Her faith in the crumbs of the bread of life lead to the healing of her daughter. Like water on a stone, her consistent belief in Jesus’ power to bring transformation upends Jesus’ initial limitations and the disciples’ expectations. We could use more of such astonishing reversals in our world. We could use a whole culture full of Canaanite women who refuse to be left unseen, unheard, who refuse to be dismissed until their daughters, their children, are given the ability to live demon-free.
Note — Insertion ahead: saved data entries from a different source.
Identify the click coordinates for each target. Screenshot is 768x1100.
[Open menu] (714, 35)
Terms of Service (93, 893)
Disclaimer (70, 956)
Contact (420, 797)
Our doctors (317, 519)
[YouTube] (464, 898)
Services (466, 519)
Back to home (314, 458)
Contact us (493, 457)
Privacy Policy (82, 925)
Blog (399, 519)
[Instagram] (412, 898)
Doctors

Audre Lorde in her speech, “The Transformation of Silence into Language and Action,” said, “I have come to believe over and over again that what is most important to me must be spoken, made verbal and shared, even at the risk of having it bruised or misunderstood.” After getting a dire diagnosis that she feared would end her life, she reflected and came to understand after reviewing her life and hopes that “what I regretted most were my silences.” She asked her audience that day in 1977: “What do you need to say? What are the tyrannies you swallow day by day and attempt to make your own, until you will sicken and die of them, still in silence?”

The Canaanite woman refused to keep silent any longer. She refused to swallow the tyrannies that would kill her and her daughter if she did not speak, shout, persist.
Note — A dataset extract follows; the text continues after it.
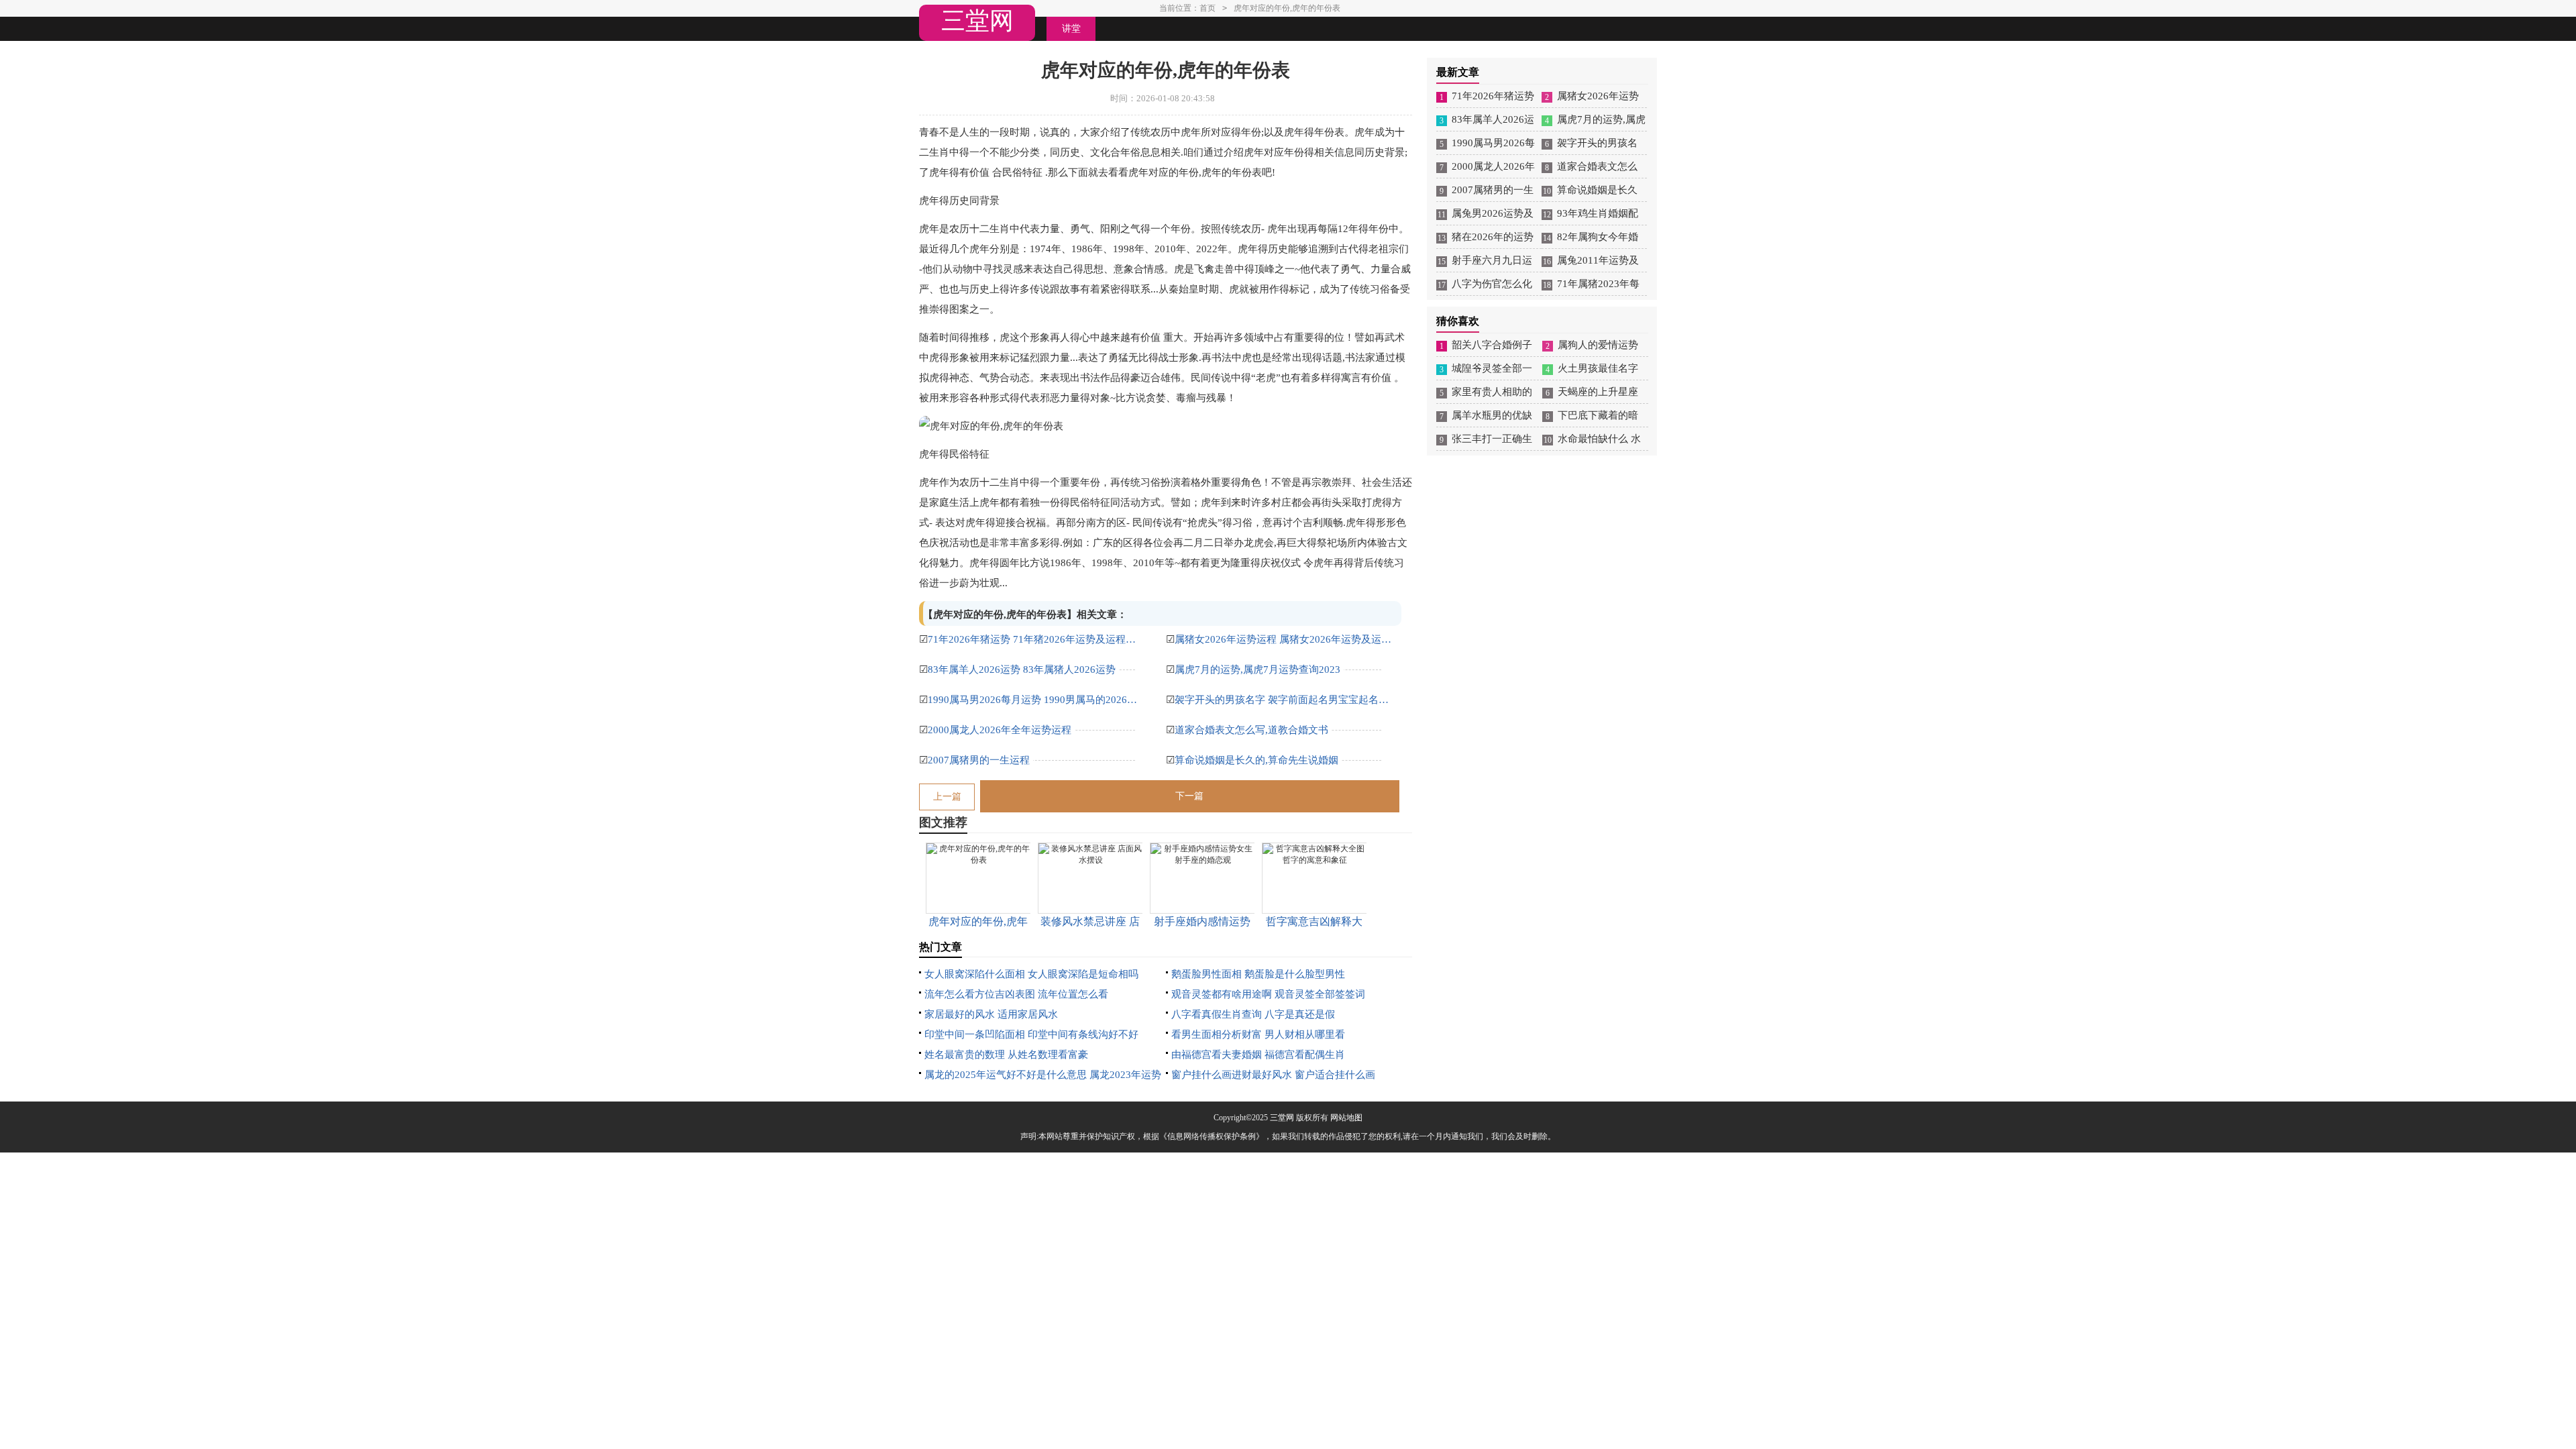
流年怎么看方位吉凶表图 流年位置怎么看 (1016, 994)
What do you need to say? What do we as the church need to say? What silences do we look back on and regret?

An article in Medium, “Christianity, Ross Barnett, and White Supremacy” notes: “Christianity has been weaponized throughout the ages, and its weaponization undergirds white supremacy. For all of the talk of God creating everyone equal, what do the actions of a lot of Christian churches show?” The author goes on to say, “By ignoring the blood-stained soul of America’s conscience, the burned earth of Jim Crow, and the shut doors of mass incarceration, Christians fall back on Genesis 1:27 that God created everyone in his image. While I believe this, I also believe that this is a copout and deflection away from the issues that affect God’s creations. The greed and prejudice behind such statements uphold white supremacy, twisting the Bible to fit one’s position.”

When have we kept silent or tried to silence others in the face of systems, structures and polices that have allowed the evil to run rampant and destroy the Canaanite woman’s little girl?
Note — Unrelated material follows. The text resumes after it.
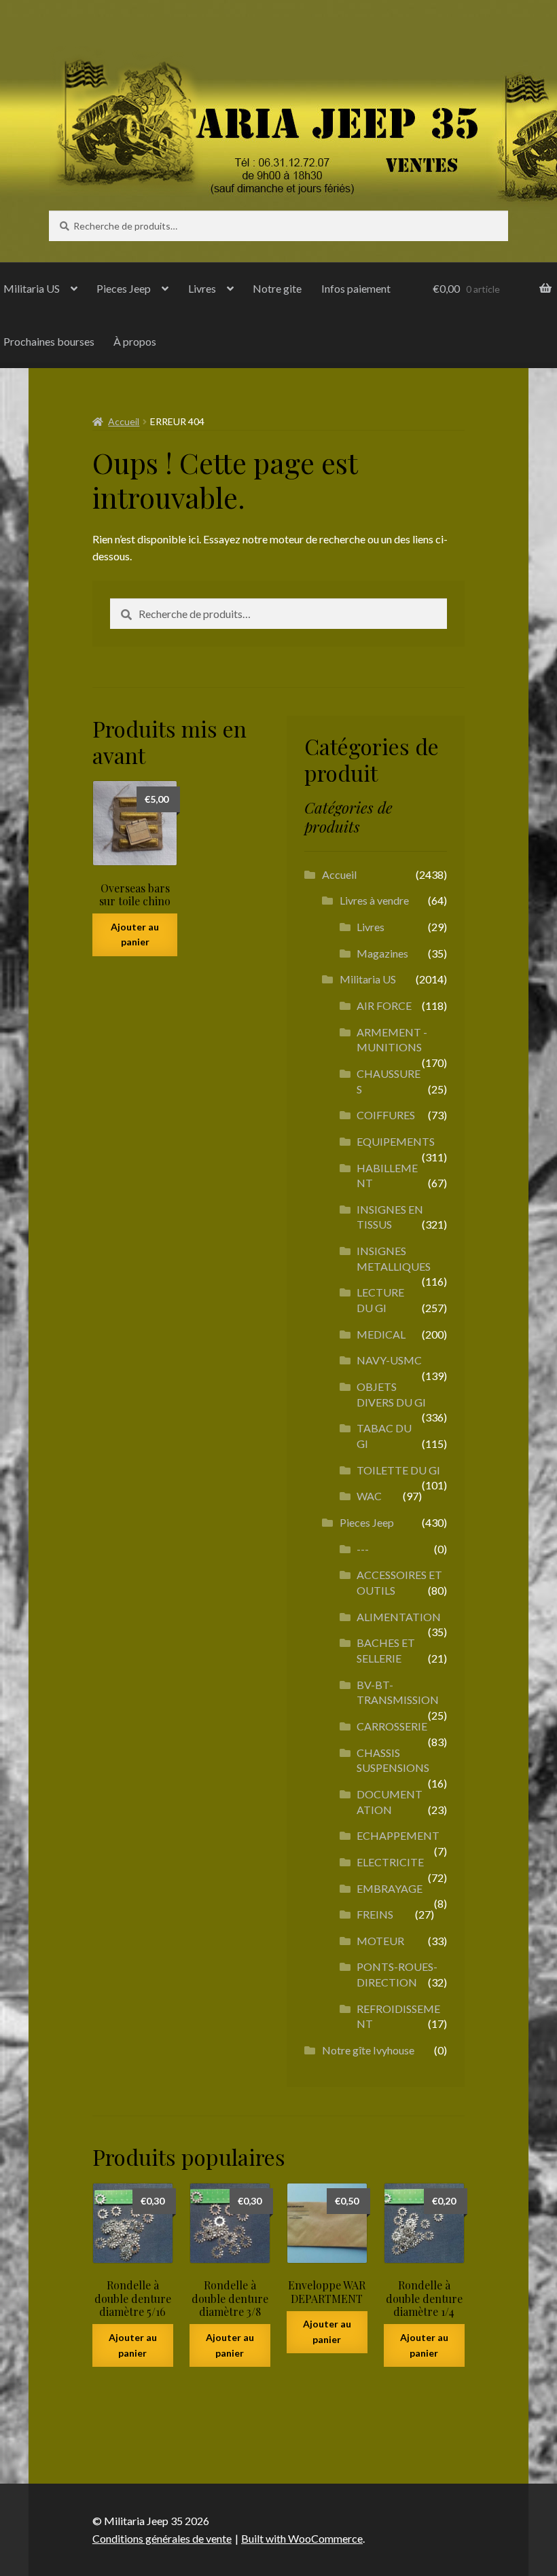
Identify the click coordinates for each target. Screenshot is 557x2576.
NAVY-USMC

As we read the news and watch this pandemic’s impact unequally injure those already pushed to the margins and eating crumbs, what will we say? Who will we be in this story of Jesus’ transformation? WWTCWD? What would the Canaanite woman do? Are we willing to stand with her and do it, too? Will we refuse to be silenced when children’s lives are at stake? Will we persist with those who have the power to make a difference for those unable to advocate for themselves? Will we stop making others swallow tyrannies that will sicken and kill them? Will we, like the Canaanite woman and as Audre Lorde argues, break the silences and bridge the difference between us, “for it is not the difference that immobilizes us, but silence. And there are so many silences to be broken.”

Perhaps that begins by asking ourselves: What would the Canaanite woman do? And then act upon the answer.

This week:

  1. Who are you in this story from Matthew? When you imagine the scene, what do you feel? How do you want to respond to the Canaanite woman?
  2. When have you advocated relentlessly on behalf of another? Who in your community is akin to the Canaanite woman’s daughter?
  3. What do you make of Jesus’ silence and initial refusal to help? How do you reconcile that with the Jesus we read about in other biblical stories? The Jesus you know?
  4. Does the woman change Jesus’ mind? Expand his understanding? Why or why not?
  5. When have you had an encounter with someone that changed your understanding, your mind, your actions?
  6. What silences need to be broken in your family, church, community, this country?